As a kid, all I wanted was money so I could buy things. Today I can afford almost anything I once dreamed about.

What I want most now is what I used to have.

Before I ever had a dollar, I was already rich.

My mother loved us without condition while carrying burdens that might have crushed someone else. My grandmother held a family together with little more than determination and sacrifice.

I didn’t know then how wealthy those moments made us.

My mind drifts often to those gatherings at Gran’s house—kids playing outside, the old telephone party line we used to fool with, and the spearmint Lifesavers she handed out one at a time because the rest of the roll cost another nickel she didn’t have.

Kenneth’s strange laugh. Peggy’s big hair and beautiful smile. Cousins running through the yard.

A world that felt uncomplicated and permanent.

Of course it wasn’t.

Time stepped in and carried it all away.

The weight I carry now is regret—regret that I pushed some people aside who are gone forever, regret that I didn’t show them often enough how much they meant to me. In prayer, I ask God to forgive those things, and I believe He does.

But forgiving yourself can take longer, if at all.

Faith is what remains for me now as I move through this final chapter. I pray for those who are gone and for those who remain.

Sometimes I have to remind myself to add my own name to that prayer.. 

These days I ask God for guidance and a path that is clearly lit. What I should do with whatever time I have left is a question I ask almost daily.

The days are quiet now.

And my mind keeps returning to a place in my life when I already had everything I would ever need—

long before I realized it.

Friday, December 29, 2023

twenty twenty four

Another year is almost gone.

One failed marriage quietly set the course for the rest of my life. A long road of solitude that now stretches behind me farther than I ever imagined it would.

The old music still brings the same emotion it always did. The songs, the memories, the people who once filled my life—they all come back the same way they did then. Those days were beautiful, and like most people living through them, I had no idea how quickly they would disappear.

A small part of my life today couldn’t be more perfect. The larger parts remain broken beyond repair—questions that will never be answered and paths that can never be walked again.

Many times I’ve wondered what it would mean if I could trade the successes I’ve had for the failures that mattered most. Would the world look different to me today if I had?

But life doesn’t offer replays. There is no turning around and choosing the other road.

The new year approaches whether we welcome it or not, and I step toward it with more apprehension than hope. The country I once believed in feels like it’s drifting toward something darker—something we fought wars to prevent. If the will existed to stop it, we would have seen it by now. Millions would already be standing up.

But I don’t see it.

So I move forward the only way I know how—through prayer and memory. I think about the people who fought before us, at home and abroad, so future generations would never have to face the kind of world I now fear may be coming.

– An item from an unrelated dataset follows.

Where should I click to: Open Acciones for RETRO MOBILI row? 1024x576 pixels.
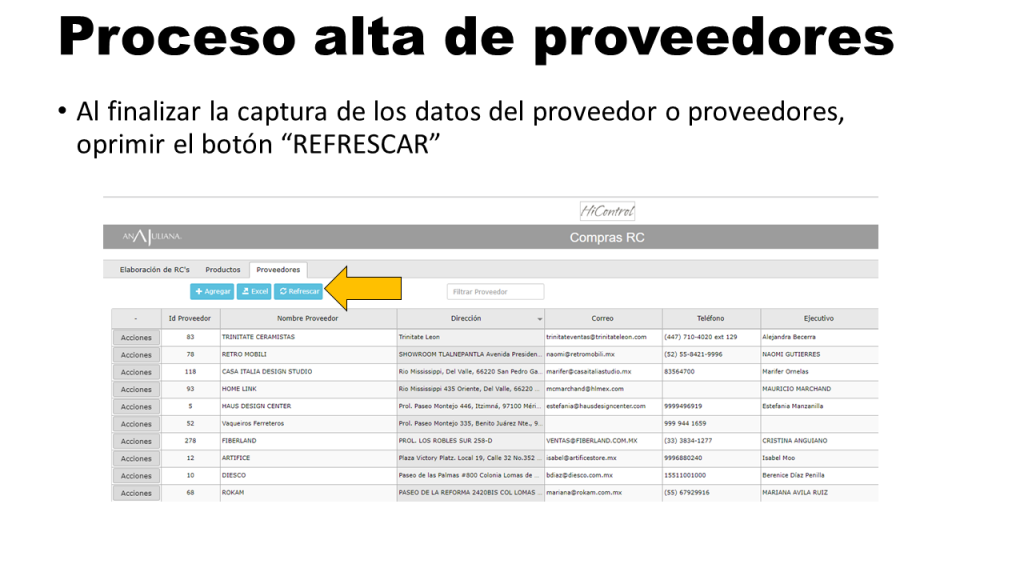pos(136,355)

I listen to the old music. I remember the old days. And I think of those already hurting, and those who may soon feel the weight of what lies ahead.

My hope is simple: that the people who can least afford to suffer somehow find the strength to endure.

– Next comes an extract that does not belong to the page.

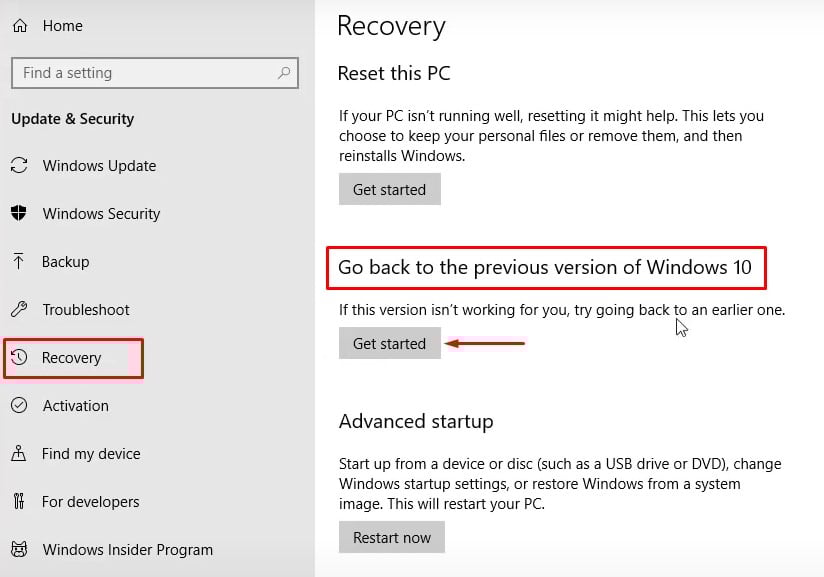Click Get started under Reset this PC
This screenshot has width=824, height=577.
coord(389,189)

Good luck in the year ahead.

Stay close to God. Speak to Him often.

And to the millions of patriots who must still be out there somewhere—may you find the will to act before it is too late.

Godspeed.

Friday, December 22, 2023

I'm Not The Only One - Christmas 2023

The silence has become heavy.

With age comes an awareness of how many people who once filled our lives are now gone. The quiet they leave behind settles in deeper each year, and lately I can feel it taking a toll. My health has begun to falter, and the memories that once made me smile now arrive with a sadness attached to them.

Time seems to be moving at a pace that no longer feels sustainable. The days pass quickly, yet the silence stretches long, often consuming what little peace I try to hold on to.

I know others feel this same weight. This time of year, many gather together, sharing pieces of their lives with family and friends. I choose something different. I remain alone, in a place where I can sit with what I feel without embarrassment or explanation.

Not everything in life is meant to be understood. Some things simply are.

What I do know is that I spent too many years believing there would always be more time. More time with the people I loved. More time to heal old wounds. More time to become the man my mother hoped her son would be.

But time waits for no one.

And wasting even a small portion of it, as I have, now feels like a sin.

So tonight I pray alone for those who may still care for me, as I care for them, even if we remain apart. The peace I failed to make with myself, I now pray others will find before their own time runs out.

Thank you, Father, for saving the wretch that I am. Forgive me for the many ways I have fallen short.

Lay your hands upon those who feel this same heaviness during this season, and bring peace where there is none.

Amen.


 





   

Wednesday, November 22, 2023

a message for the outcasts and the hermits on Thanksgiving 2023

Four years ago, an angel came for my mom, took her by the hand, and led her to heaven where she belonged.

Since then, the months between November and January have carried a different weight.

People who know me understand that I rarely take the internet seriously. But during the holidays, when strangers write about the people they’ve lost, I understand it. Loss recognizes loss.

My way of dealing with it has always been simple. I pull inward. I stay quiet. I sit alone and let the memories come.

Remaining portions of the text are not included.